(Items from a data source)

--- BEGIN ---

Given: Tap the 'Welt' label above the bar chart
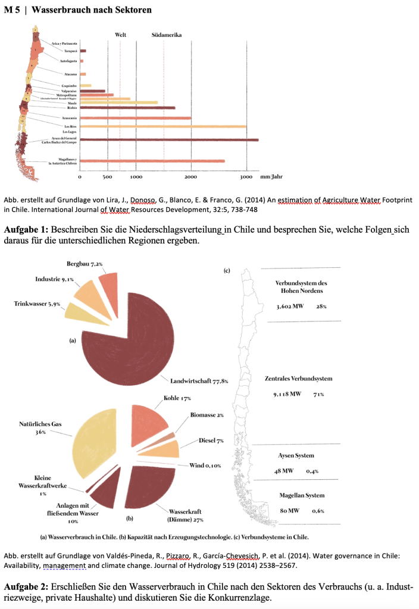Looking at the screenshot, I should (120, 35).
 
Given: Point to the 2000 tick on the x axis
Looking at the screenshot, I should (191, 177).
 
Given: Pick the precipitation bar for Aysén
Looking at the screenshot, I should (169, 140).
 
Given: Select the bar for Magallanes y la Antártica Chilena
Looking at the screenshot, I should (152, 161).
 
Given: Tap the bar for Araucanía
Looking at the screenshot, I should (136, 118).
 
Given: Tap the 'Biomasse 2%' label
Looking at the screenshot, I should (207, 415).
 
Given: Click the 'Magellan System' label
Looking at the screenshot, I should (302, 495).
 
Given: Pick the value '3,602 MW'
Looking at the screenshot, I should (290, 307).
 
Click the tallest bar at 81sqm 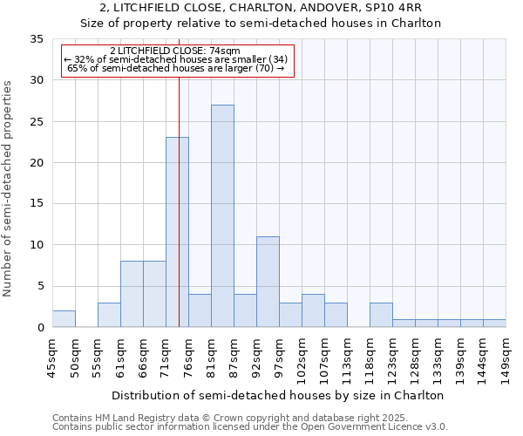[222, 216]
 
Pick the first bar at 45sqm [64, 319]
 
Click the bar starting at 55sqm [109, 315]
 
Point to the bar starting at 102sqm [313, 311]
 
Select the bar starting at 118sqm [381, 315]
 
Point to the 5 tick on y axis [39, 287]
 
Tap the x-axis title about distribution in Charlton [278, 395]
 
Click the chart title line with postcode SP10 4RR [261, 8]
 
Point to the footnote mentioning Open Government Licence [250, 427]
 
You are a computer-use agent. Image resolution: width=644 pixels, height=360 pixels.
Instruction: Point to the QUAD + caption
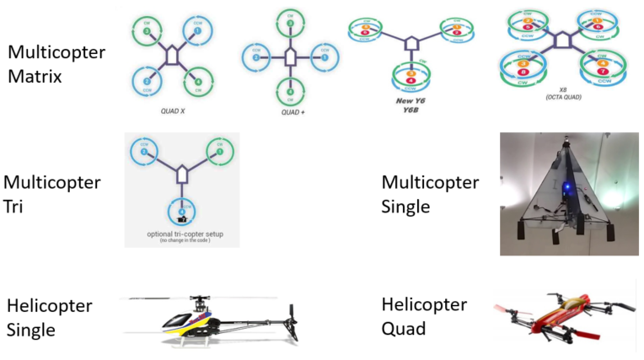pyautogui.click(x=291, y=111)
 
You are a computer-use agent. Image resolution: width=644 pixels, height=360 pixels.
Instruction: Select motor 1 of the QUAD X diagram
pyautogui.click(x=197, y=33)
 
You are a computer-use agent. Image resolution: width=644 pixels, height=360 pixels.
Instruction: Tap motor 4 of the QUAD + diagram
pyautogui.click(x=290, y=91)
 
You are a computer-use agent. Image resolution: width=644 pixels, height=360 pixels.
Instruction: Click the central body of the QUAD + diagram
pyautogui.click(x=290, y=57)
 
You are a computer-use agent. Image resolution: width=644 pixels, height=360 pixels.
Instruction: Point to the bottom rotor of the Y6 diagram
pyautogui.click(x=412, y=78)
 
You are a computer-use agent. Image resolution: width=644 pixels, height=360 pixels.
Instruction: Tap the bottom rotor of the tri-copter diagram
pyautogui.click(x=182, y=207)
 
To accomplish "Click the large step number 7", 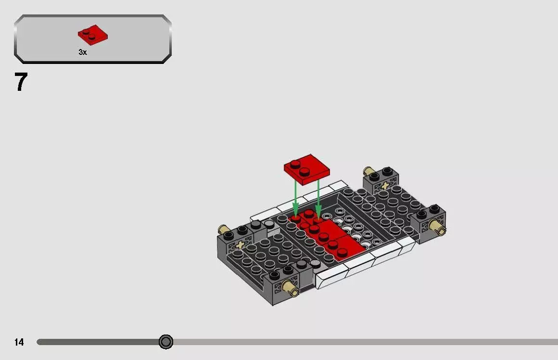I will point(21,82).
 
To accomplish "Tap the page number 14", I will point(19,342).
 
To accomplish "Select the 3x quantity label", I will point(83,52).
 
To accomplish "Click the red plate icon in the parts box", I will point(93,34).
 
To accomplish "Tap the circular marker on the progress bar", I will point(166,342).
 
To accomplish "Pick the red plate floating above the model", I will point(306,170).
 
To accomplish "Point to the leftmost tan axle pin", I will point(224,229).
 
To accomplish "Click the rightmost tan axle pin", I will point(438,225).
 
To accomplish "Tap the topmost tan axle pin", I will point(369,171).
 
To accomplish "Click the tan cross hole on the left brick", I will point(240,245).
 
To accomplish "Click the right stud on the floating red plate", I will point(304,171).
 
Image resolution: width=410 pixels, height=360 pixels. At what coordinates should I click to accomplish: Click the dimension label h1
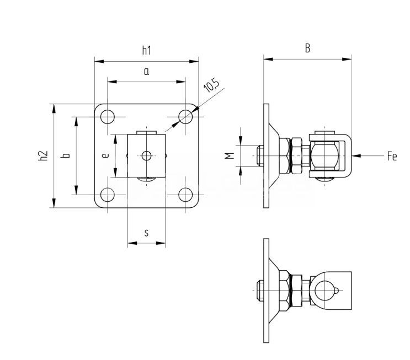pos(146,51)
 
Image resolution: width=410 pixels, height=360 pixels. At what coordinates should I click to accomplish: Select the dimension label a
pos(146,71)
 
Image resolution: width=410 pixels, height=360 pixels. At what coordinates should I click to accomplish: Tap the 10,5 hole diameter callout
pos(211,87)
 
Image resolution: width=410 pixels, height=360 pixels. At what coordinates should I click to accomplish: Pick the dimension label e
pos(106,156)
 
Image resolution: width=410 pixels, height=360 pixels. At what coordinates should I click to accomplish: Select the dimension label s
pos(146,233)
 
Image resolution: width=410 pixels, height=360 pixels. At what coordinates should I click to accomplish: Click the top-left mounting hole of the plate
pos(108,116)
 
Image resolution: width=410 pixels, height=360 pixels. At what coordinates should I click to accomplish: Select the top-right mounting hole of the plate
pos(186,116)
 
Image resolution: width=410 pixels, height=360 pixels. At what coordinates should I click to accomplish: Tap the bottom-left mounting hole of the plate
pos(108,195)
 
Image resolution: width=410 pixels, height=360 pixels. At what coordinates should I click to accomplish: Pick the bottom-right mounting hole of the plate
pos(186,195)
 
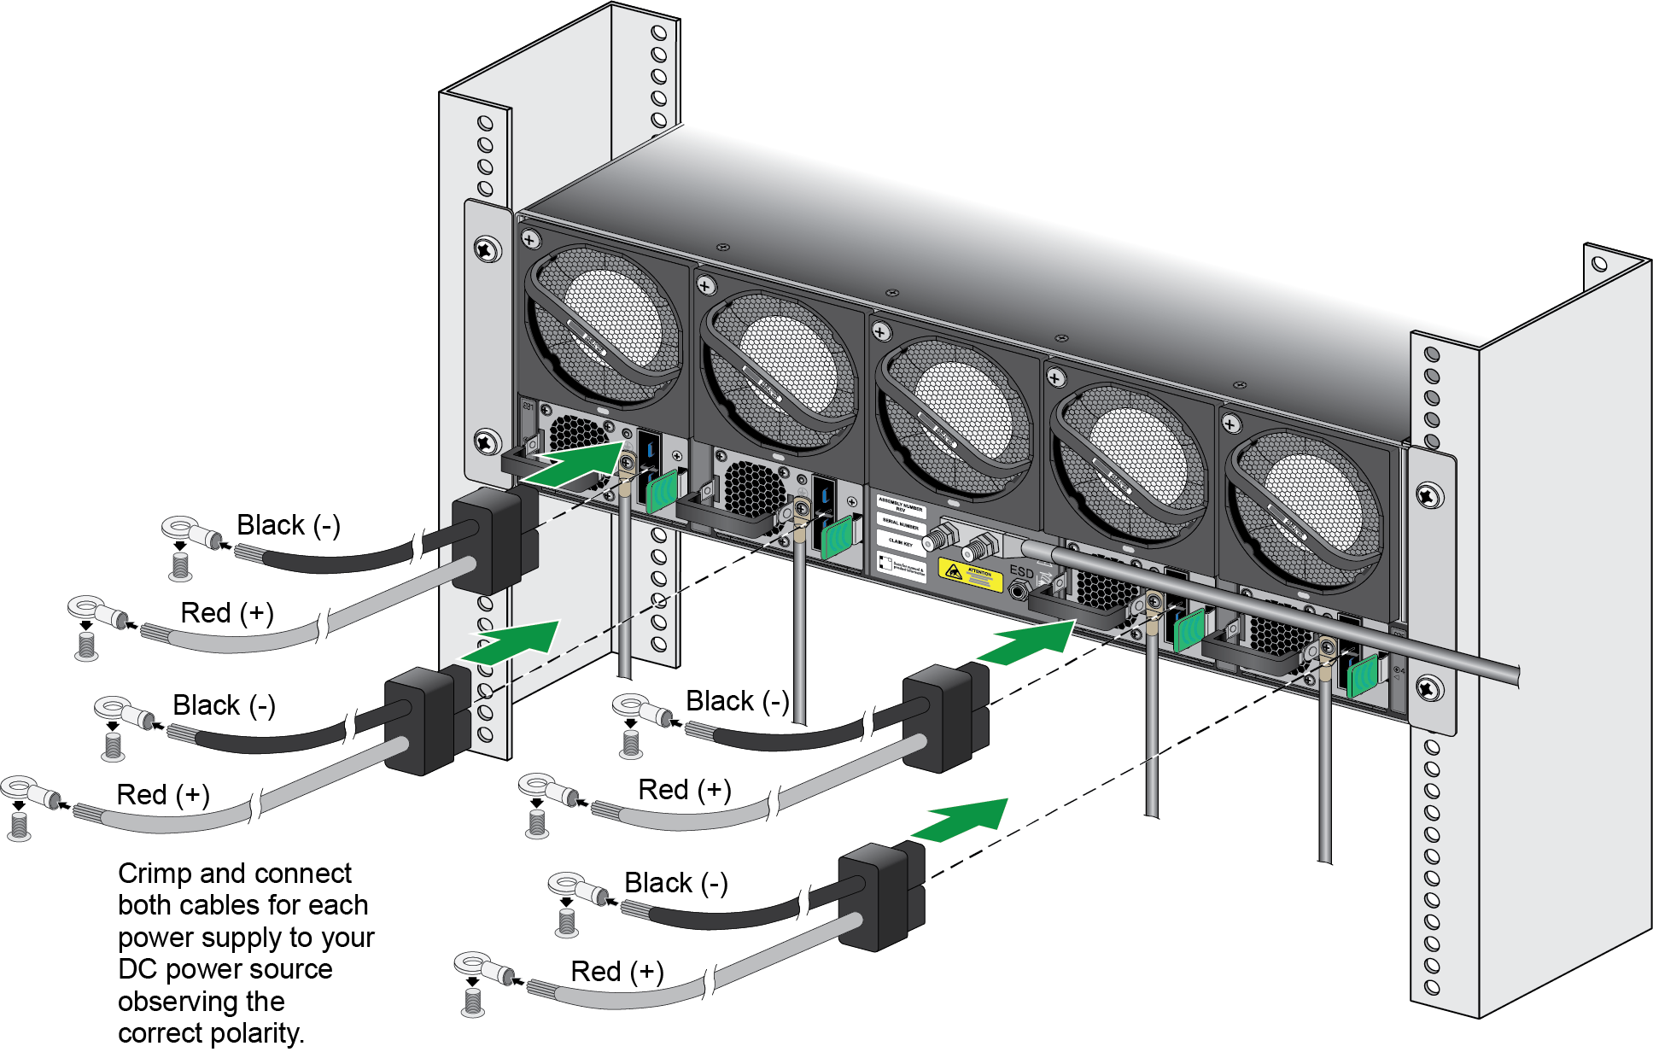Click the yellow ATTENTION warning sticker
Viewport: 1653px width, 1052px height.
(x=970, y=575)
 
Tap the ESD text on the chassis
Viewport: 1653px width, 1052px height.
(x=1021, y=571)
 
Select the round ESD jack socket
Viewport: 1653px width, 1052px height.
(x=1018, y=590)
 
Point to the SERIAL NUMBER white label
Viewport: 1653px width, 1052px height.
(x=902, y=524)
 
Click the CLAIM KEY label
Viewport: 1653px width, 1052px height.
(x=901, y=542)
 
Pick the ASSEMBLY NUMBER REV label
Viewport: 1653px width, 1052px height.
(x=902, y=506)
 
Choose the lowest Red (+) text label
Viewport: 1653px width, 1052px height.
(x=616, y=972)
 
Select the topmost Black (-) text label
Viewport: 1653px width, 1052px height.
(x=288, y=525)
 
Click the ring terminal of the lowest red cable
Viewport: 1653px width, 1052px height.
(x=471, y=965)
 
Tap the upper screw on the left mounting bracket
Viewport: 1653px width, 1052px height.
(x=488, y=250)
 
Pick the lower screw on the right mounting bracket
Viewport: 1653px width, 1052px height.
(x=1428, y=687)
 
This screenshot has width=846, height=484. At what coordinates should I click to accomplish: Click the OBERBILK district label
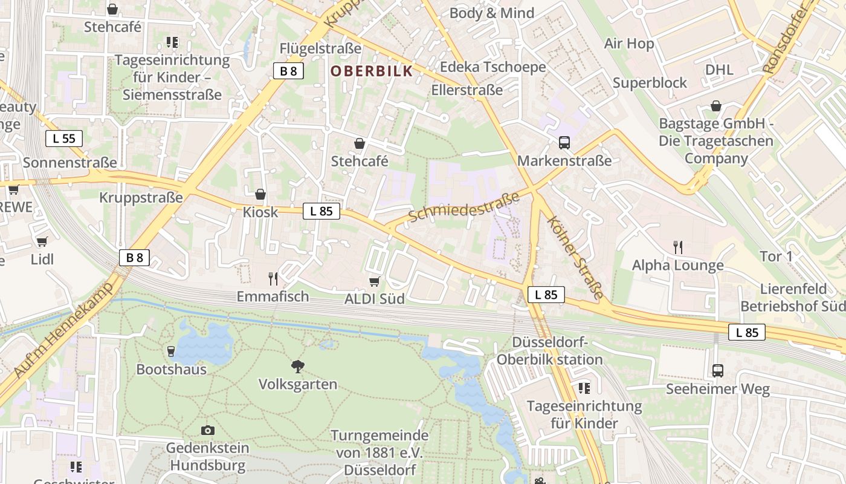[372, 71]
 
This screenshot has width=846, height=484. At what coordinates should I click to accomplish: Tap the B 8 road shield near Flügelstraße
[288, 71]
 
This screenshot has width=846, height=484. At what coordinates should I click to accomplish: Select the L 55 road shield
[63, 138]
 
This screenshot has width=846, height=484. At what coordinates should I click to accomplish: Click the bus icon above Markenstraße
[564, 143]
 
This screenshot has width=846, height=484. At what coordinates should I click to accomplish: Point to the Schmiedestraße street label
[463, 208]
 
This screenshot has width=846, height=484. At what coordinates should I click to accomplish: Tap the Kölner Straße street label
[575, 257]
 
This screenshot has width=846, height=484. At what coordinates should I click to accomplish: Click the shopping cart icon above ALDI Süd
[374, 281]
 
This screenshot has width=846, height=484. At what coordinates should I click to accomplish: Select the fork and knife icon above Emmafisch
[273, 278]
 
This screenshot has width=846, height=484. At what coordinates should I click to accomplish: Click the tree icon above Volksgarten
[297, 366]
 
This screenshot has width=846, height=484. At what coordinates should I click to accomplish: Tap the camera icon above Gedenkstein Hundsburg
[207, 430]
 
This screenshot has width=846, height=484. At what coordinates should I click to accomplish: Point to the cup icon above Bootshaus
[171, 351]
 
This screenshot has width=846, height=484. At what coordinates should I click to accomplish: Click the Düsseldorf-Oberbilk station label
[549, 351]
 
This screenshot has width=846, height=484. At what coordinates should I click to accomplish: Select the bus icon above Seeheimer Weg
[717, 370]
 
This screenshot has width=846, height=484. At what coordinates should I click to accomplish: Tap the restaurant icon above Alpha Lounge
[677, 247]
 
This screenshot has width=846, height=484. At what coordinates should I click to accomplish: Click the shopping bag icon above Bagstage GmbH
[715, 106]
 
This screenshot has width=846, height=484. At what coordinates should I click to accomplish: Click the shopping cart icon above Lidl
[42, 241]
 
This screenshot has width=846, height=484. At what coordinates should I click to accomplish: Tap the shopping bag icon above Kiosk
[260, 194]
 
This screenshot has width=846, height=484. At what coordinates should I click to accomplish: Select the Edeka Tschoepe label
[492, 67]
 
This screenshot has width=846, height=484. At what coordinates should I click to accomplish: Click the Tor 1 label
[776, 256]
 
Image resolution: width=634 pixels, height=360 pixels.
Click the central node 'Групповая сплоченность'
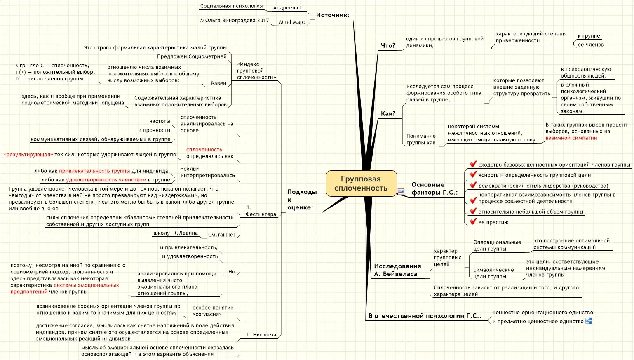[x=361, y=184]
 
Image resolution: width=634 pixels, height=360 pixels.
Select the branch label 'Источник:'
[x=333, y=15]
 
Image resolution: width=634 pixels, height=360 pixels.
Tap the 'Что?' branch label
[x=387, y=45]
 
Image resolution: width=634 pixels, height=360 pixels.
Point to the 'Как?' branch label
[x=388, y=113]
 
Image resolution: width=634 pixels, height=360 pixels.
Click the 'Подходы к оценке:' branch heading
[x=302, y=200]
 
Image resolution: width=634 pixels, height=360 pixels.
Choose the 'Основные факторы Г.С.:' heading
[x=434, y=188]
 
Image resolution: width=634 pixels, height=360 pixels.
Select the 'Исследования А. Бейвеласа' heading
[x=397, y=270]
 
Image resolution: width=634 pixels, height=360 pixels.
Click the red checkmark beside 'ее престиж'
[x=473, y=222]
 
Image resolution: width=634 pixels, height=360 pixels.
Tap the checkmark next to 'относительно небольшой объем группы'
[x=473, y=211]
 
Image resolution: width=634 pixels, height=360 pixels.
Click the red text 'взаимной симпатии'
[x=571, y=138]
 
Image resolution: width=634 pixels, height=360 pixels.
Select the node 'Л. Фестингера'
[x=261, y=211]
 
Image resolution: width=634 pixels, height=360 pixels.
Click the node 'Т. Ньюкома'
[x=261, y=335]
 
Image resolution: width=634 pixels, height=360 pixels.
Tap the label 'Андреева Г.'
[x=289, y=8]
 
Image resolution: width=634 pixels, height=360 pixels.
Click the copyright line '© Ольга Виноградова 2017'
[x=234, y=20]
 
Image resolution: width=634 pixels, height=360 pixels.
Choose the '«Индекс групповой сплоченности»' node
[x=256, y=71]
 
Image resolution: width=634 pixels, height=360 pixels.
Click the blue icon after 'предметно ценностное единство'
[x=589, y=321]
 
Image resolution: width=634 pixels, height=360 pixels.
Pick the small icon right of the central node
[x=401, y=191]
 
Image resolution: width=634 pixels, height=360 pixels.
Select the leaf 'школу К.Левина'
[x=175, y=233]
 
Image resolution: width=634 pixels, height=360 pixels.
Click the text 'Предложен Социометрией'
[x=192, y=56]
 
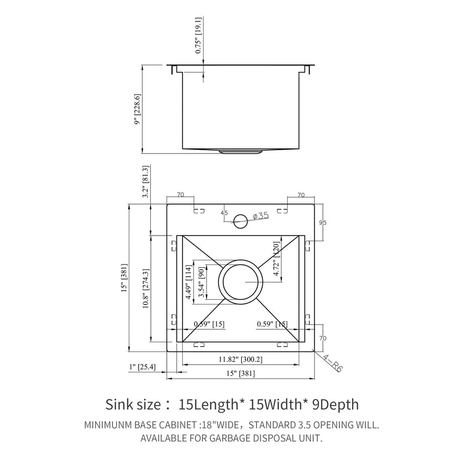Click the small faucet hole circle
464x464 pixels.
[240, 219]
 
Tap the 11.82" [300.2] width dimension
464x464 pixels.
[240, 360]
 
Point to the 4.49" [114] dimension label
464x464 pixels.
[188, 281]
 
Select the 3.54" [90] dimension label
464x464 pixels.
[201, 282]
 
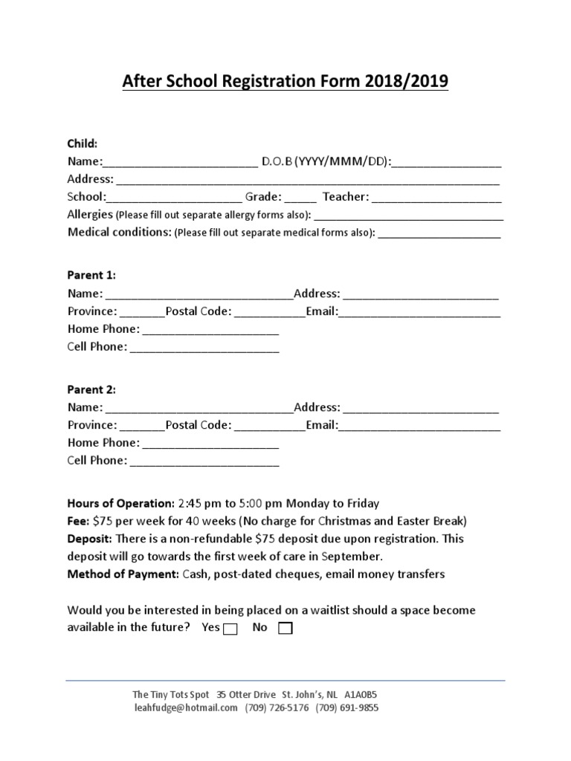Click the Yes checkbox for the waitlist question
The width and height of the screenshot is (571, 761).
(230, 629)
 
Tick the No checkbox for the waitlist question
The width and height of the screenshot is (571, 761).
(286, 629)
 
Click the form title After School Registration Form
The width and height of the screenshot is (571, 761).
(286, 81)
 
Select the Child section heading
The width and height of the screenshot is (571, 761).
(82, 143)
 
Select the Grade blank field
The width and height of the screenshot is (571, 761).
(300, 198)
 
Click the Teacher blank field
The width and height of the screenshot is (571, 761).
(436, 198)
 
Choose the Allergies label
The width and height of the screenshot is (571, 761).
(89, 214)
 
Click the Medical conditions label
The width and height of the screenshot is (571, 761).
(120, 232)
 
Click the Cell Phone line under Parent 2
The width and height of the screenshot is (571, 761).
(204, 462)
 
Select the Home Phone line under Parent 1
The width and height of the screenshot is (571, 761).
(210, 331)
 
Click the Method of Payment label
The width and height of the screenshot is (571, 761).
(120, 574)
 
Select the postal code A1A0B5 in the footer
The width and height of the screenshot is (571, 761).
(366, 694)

--- END ---

- _What is needed_: Put the lines running from the one containing "Tor 1 label" through the one containing "[x=473, y=222]" into a numbered list, skipping blank lines. Leave the pictures out of the answer.

- _Result of this exercise_:
1. This screenshot has width=846, height=484. At what coordinates should I click to accomplish: Click the Tor 1 label
2. [776, 256]
3. Image resolution: width=634 pixels, height=360 pixels.
4. Click the central node 'Групповая сплоченность'
5. [x=361, y=184]
6. Image resolution: width=634 pixels, height=360 pixels.
7. Select the branch label 'Источник:'
8. [x=333, y=15]
9. Image resolution: width=634 pixels, height=360 pixels.
10. Tap the 'Что?' branch label
11. [x=387, y=45]
12. Image resolution: width=634 pixels, height=360 pixels.
13. Point to the 'Как?' branch label
14. [x=388, y=113]
15. Image resolution: width=634 pixels, height=360 pixels.
16. Click the 'Подходы к оценке:' branch heading
17. [x=302, y=200]
18. Image resolution: width=634 pixels, height=360 pixels.
19. Choose the 'Основные факторы Г.С.:' heading
20. [x=434, y=188]
21. Image resolution: width=634 pixels, height=360 pixels.
22. Select the 'Исследования А. Бейвеласа' heading
23. [x=397, y=270]
24. Image resolution: width=634 pixels, height=360 pixels.
25. Click the red checkmark beside 'ее престиж'
26. [x=473, y=222]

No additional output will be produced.